### Task statement
Resume the write-up below on the Braille display and OCR design, picking up right after its final sentence.

### Text provided
****

DESIGN
Braille Cell
In the design of a single Braille cell, six pins are affixed to a surface, each connected to springs positioned above a slender solenoid. The solenoid is created by a few hundred turns of a 36 gauge copper wire with an enamel coating over an iron core. Upon the passage of an input current through the solenoid, a magnetic field is generated. The pin is attracted towards the solenoid, resulting in a downward vertical displacement. The pin hence sinks down inside the surface. Upon deactivation of the current, the pin returns to its initial position through spring force. Consequently, this coordinated activation and deactivation of the six solenoids associated with each of these six pins results in the formation of a tactile pattern corresponding to a single Braille alphabet, facilitating touch-based recognition
Braille Cell
OPTICAL CHARACTER RECOGNITION (OCR)
We implemented Vanilla Transformer encoder-decoder model architecture for optical character recognition. The encoder takes an image as input and generates its visual representations. The decoder generates wordpiece sequence based on the visual features and previous prediction.

****

### Extracted records
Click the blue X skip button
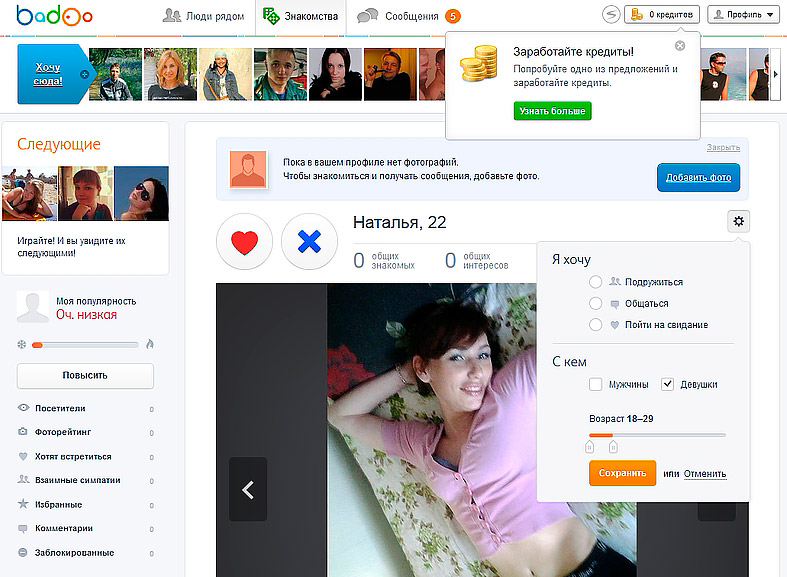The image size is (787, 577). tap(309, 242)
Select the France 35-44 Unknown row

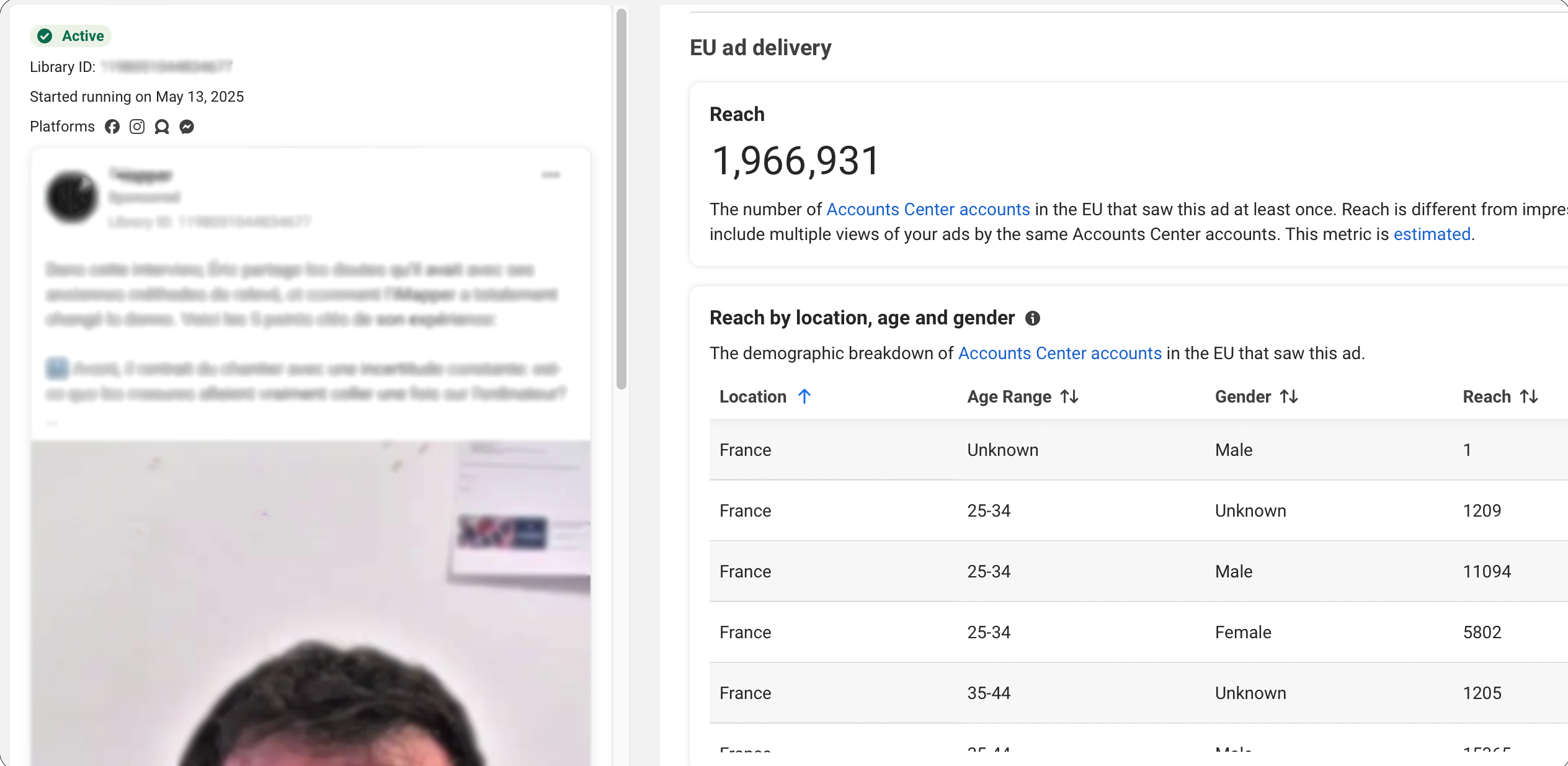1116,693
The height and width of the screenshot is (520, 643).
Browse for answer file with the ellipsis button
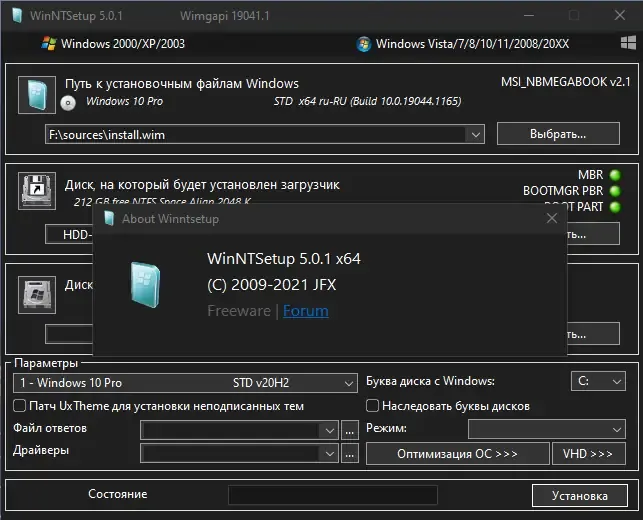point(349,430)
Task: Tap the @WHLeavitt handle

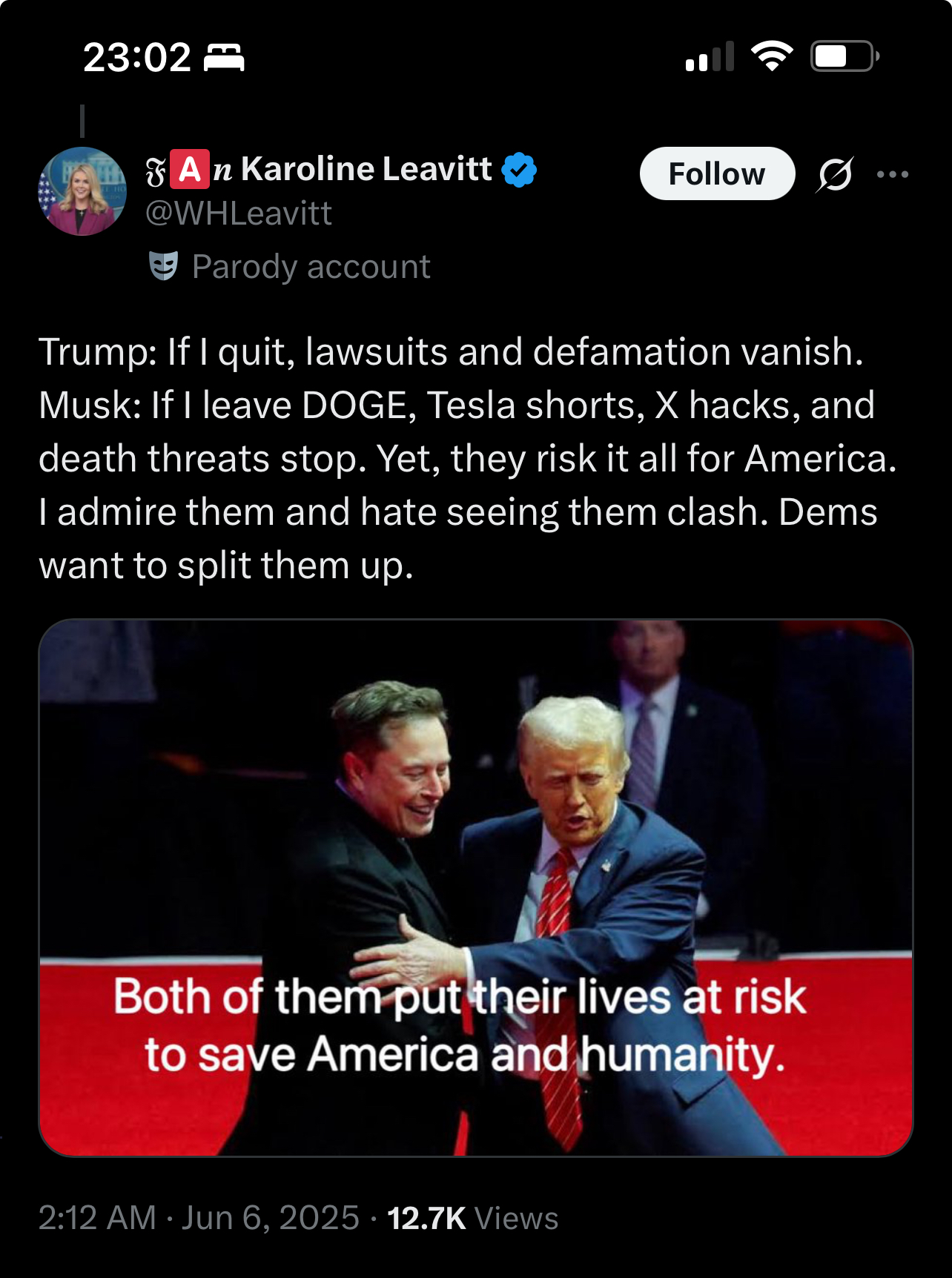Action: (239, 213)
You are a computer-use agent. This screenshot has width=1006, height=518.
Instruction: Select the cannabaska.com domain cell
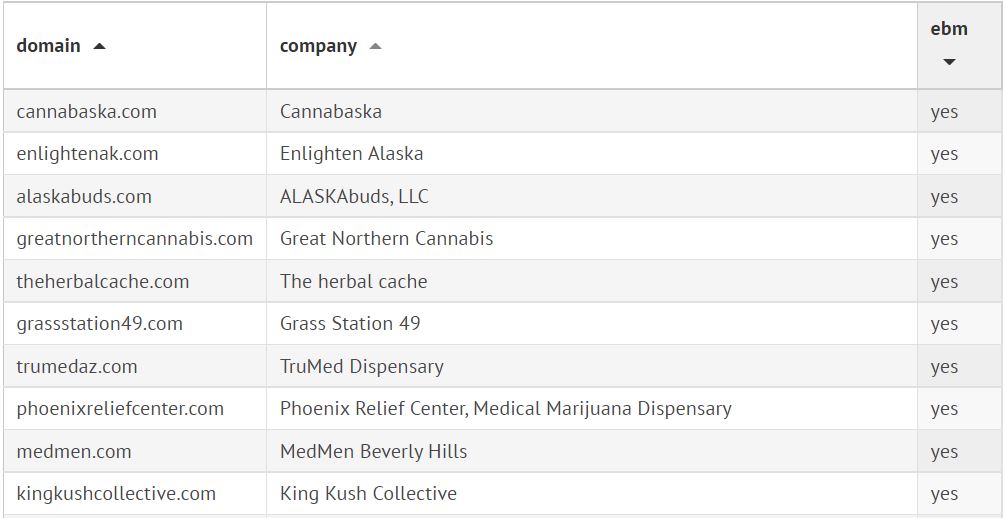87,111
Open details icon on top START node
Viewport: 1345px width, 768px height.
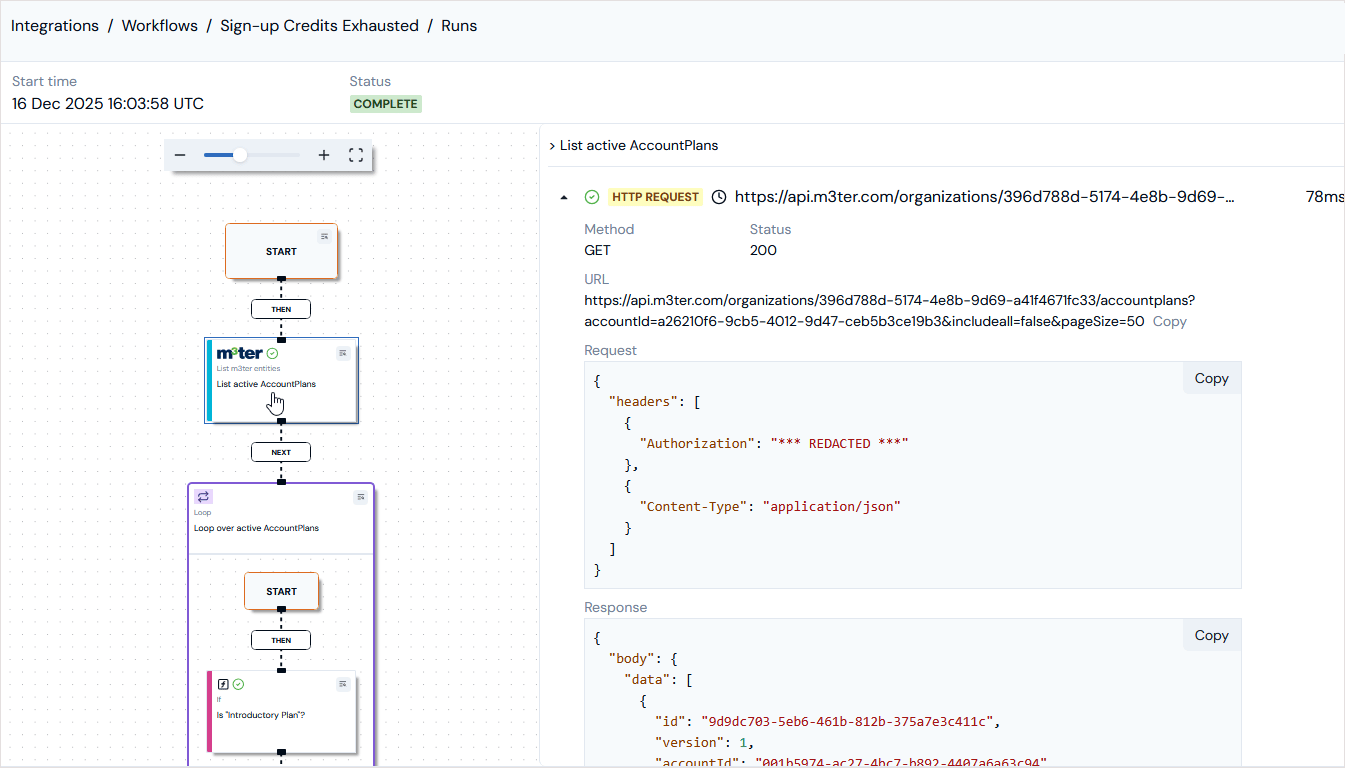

****

### Response below
Encoder: The encoder receives a colored image(RGB format) of dimension (H0×W0x3) as input, which is then resized to a standard dimension(H, W). As Transformer encoder requires input data as sequences of tokens, the encoder undertakes a decomposition of the input image. The image is decomposed into a batch of N = H*W/P^2 square patches, each having a fixed size of (P, P). These batches are passed through the encoder to generate visual representations.
Decoder: We employed the conventional Transformer decoder, which consists of a series of identical layers, mirroring the structure found in the encoder. However, there is an inclusion of "encoder-decoder attention" between he multi-head self-attention and feed-forward network components. This introduced element serves the purpose of directing distinct attention mechanisms towards the encoder’s output. To maintain a controlled flow of information during training and prediction, the decoder incorporates attention masking in its self-attention mechanism. The decoder’s hidden states are subject to linear trans- formation, wherein they are projected from the model’s dimension to match the vocabulary size denoted as ’V.’ Subsequently, probabilities pertaining to the vocabulary elements are computed using the softmax function applied to this transformed representation
PROTOTYPE (1 Braille Cell)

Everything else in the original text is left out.